We’ve said it before: There’s no way states can replace federal agencies like FEMA, NOAA, and the National Weather Service. And while imperfect, FEMA offers life-saving coordination, expertise, and financial support that are more cost-effectively handled at a national level.
With more deadly, damaging extreme weather events becoming the norm thanks to climate change, these services are more vital than ever. This will be a more-active-than-average hurricane season, and FEMA, NOAA, and NWS are already struggling to cope with deep staffing cuts that have the Trump administration scrambling to rehire essential employees they let go. Next year could be worse.
An anonymous FEMA leader on the Trump administration’s phase-out plan: “This is a complete misunderstanding of the role of the federal government in emergency management and disaster response and recovery, and it’s an abdication of that role when a state is overwhelmed.”
6. Extreme Heat Protections: Under Federal Attack, Under State Attack
Outdoor workers left to withstand deadly conditions on their own.

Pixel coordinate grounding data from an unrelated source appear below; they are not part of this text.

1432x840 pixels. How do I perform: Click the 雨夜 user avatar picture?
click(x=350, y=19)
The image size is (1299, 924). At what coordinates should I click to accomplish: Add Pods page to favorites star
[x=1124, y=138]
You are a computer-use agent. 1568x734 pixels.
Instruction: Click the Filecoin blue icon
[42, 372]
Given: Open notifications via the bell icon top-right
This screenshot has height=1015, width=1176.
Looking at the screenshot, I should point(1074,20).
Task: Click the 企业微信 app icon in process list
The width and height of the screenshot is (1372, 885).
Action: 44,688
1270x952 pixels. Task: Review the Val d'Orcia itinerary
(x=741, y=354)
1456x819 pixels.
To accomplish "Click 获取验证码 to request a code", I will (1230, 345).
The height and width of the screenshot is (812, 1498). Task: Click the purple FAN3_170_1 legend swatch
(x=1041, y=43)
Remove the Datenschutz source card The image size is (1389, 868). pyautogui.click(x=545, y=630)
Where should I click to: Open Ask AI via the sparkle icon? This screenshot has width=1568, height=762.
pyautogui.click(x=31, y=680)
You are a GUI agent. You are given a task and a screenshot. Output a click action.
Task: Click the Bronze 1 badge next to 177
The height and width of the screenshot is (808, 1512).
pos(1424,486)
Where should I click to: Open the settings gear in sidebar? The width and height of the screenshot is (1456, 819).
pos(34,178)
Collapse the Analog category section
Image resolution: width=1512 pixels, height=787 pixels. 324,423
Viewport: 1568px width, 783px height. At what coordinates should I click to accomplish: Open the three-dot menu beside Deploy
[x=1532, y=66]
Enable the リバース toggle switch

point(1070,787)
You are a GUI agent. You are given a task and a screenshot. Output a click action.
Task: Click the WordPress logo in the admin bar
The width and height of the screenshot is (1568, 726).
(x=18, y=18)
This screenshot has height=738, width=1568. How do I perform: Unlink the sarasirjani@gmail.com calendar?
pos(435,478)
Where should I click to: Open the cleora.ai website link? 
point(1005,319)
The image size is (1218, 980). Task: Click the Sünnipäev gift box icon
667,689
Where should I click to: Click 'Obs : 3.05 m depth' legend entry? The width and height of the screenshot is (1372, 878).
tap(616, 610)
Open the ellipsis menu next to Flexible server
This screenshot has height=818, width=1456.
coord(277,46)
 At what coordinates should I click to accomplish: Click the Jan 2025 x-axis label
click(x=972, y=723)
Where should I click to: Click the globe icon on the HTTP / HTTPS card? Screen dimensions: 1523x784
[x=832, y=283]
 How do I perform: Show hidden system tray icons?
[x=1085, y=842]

Anxiety spiked in April when the Trump administration gutted staff at the National Institute for Occupational Safety and Health (NOISH) effectively dismantling federal heat response research. Now, he seems poised to kill OSHA’s 2024 draft heat rule, the first federal requirement for workers to get breaks when temperatures reach unsafe levels from climate change.
Removing OSHA’s rule would put the federal government in lockstep with right-wing state legislators fighting to kill heat safety rules. Florida and Texas have both banned local governments from instituting any kind of extreme heat protection, a spiteful play by politicians sitting in air-conditioned legislative chambers — and one that could get people killed.
Theirs is part of a coordinated municipal preemption strategy to hijack cities’ authority to take climate action while states fail to act.
From Climate Cabinet Education: “Despite being the party of “local control” and supposed defendants against “government overreach,” Republican state legislators are extending their assault on democratic governance and climate leadership by handcuffing the actions of city and county governments.”